Welcome to streams’s documentation!¶
Contents:
- class streams.Stream(*iterables)¶
Create a new stream instance from iterables.
- all_match(predicate)¶
Returns True if all elements in the stream match the predicate, False otherwise.
This is a terminal operation.
- any_match(predicate)¶
Returns True if any element in the stream matches the predicate, False otherwise.
This is a terminal operation.
- apply_to(func)¶
Calls the given function with the stream as the parameter; that is apply_to(list) is the same as list(stream):
>>> Stream(range(3)).apply_to(list) [0, 1, 2]
This is a terminal operation.
- average()¶
Returns the numeric average of this stream.
This is a terminal operation.
- count()¶
Return the number of the elements in this stream.
This is a terminal operation.
- distinct()¶
Return a stream with distinct elements from this stream. The elements must be hashable.
- limit(n)¶
Returns a stream that will contain up to n elements of this stream.
- map(mapper, *others)¶
Returns a new stream that consists of the elements of this stream mapped through the given mapping function.
- max(key=None)¶
Returns the maximum value in this stream, optionally sorted by the given key function.
This is a terminal operation.
- min(key=None)¶
Returns the minimum value in this stream, optionally sorted by the given key function.
This is a terminal operation.
- next()¶
Yields the next element from this stream.
- none_match(predicate)¶
Returns true if the predicate(i) does not yield a true value for any item in the stream.
This is a terminal operator.
- classmethod of(*values)¶
Returns a new stream whose elements are the star arguments given to this function.
Stream.of(1, 2, 3) returns a stream that yields 1, 2 and 3:
>>> list(Stream.of(1, 2, 3)) [1, 2, 3]
- parallel()¶
Return a possibly parallelized version of this stream. A parallel stream is unordered; the order of elements is not specified at the terminal operation.
- partition(predicate)¶
Partition elements into False entries and True entries:
>>> sf, st = Stream(range(10)).partition(lambda x: x % 2 == 0) >>> list(sf) [1, 3, 5, 7, 9] >>> list(st) [0, 2, 4, 6, 8]
- peek(action)¶
Invoke action(e) for each element that passes through the stream at this point.
- sequential()¶
Convert the stream into a sequential stream.
- skip(n)¶
Skips n elements from this stream and return a stream of the rest.

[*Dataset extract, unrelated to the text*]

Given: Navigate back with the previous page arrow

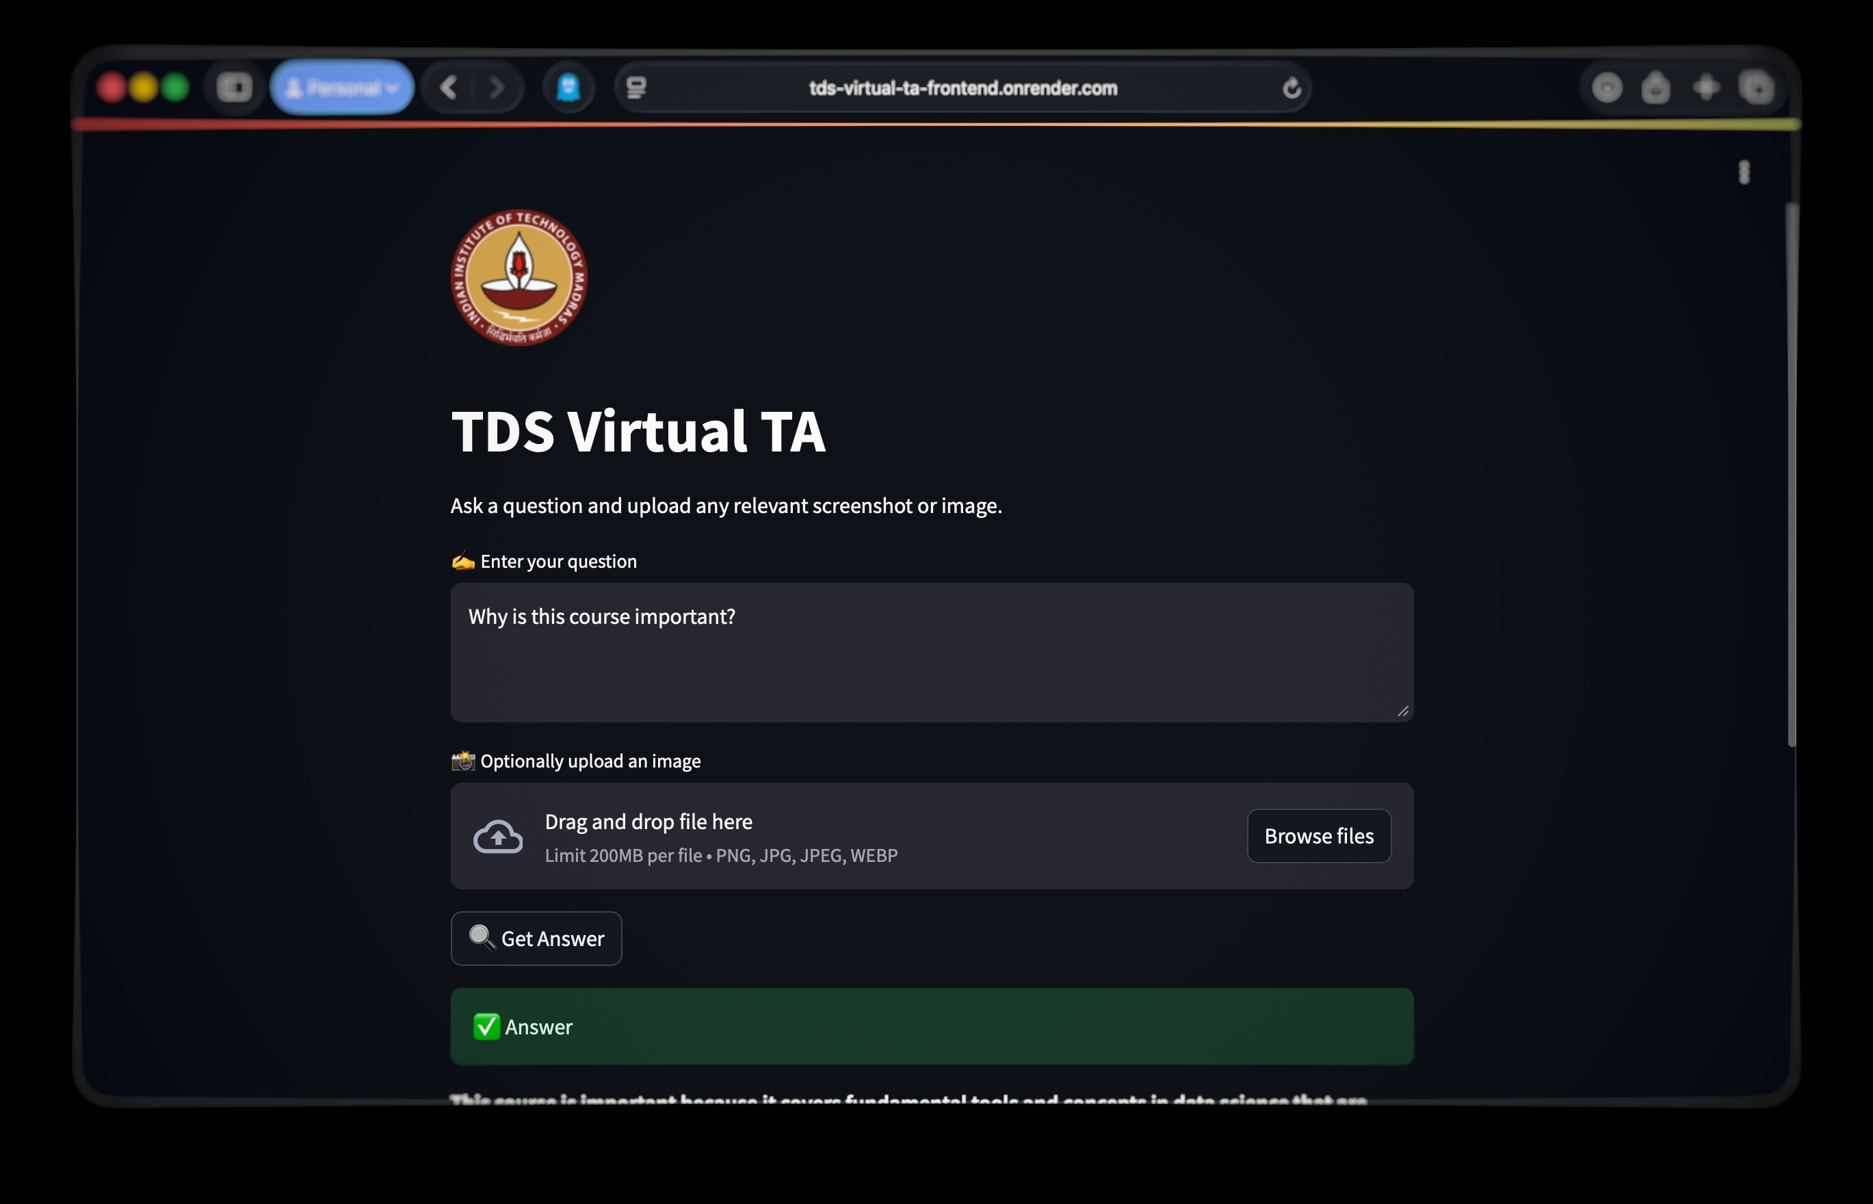Looking at the screenshot, I should pos(449,87).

- sorted(key=None, reverse=False)¶
Sort the elements, as if by builtin sorted; return a new sequential stream whose elements are in the given sorted order.
- starapply_to(func)¶
Calls the given function with the unpacked stream as parameters; that is starapply_to(func) is the same as func(*stream):
>>> Stream(range(5)).starapply_to(print) 0 1 2 3 4
This is a terminal operation.
- starmap(mapper)¶
Maps the iterable arguments from the stream through the func as:
new_e = func(*old_e)
- streammap(func)¶
Map each iterable element through the function, and return a stream of streams.
- sum()¶
Returns the sum of this stream. The elements must be summable together.
This is a terminal operation.
Examples¶
A basic (and rather uninteresting) stream:
>>> for x in Stream(range(3)):
... print(x)
0
1
2
Streams offer various operations as methods. For example getting first 10 even integers:
>>> from itertools import count
>>> Stream(count()).filter(lambda x: x % 2 == 0)[:10].to_list()
[0, 2, 4, 6, 8, 10, 12, 14, 16, 18]
Slicing endless iterators is supported by default.